Given records —

* Begin *

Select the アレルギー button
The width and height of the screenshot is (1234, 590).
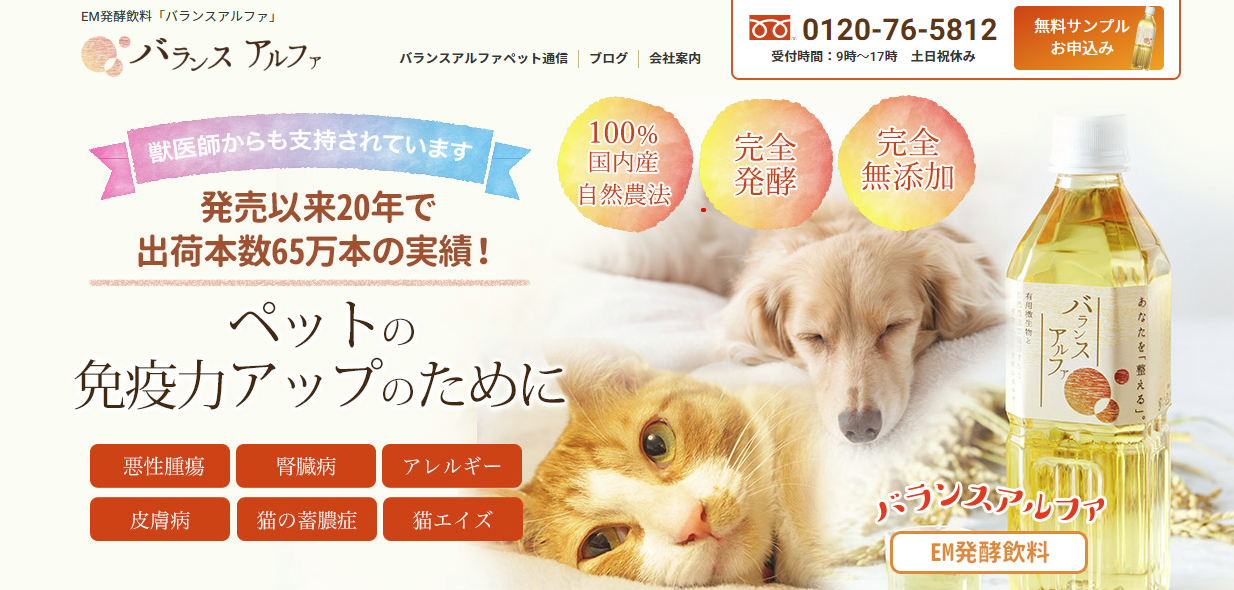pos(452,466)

* End *
* Begin *

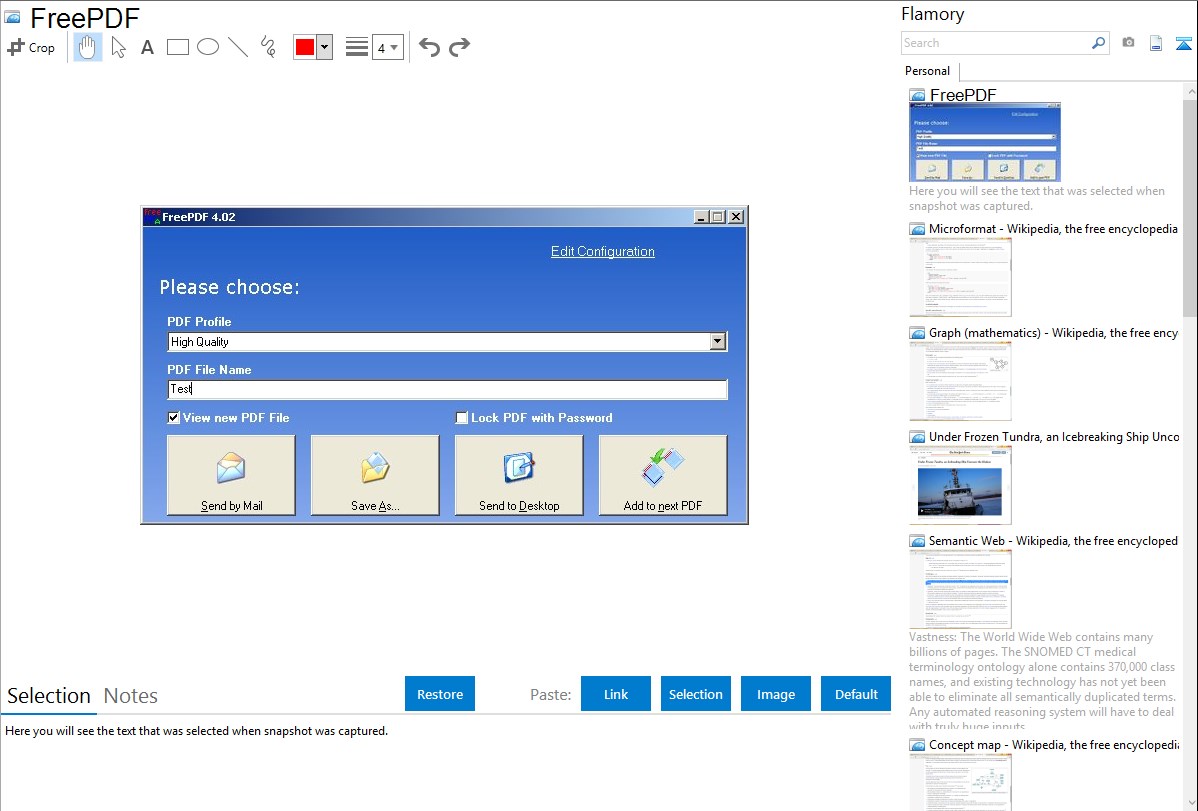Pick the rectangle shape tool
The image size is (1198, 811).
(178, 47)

* End *

Work required —
Format the rows starting at the one containing "Select the アレルギー button" and ending at the one containing "pos(452,466)" as a two-column CSV headed instruction and coordinates, with each text and its answer in its own quoted field and line breaks replaced by spaces. Leave the pictures out.

Answer —
instruction,coordinates
"Select the アレルギー button The width and height of the screenshot is (1234, 590).","pos(452,466)"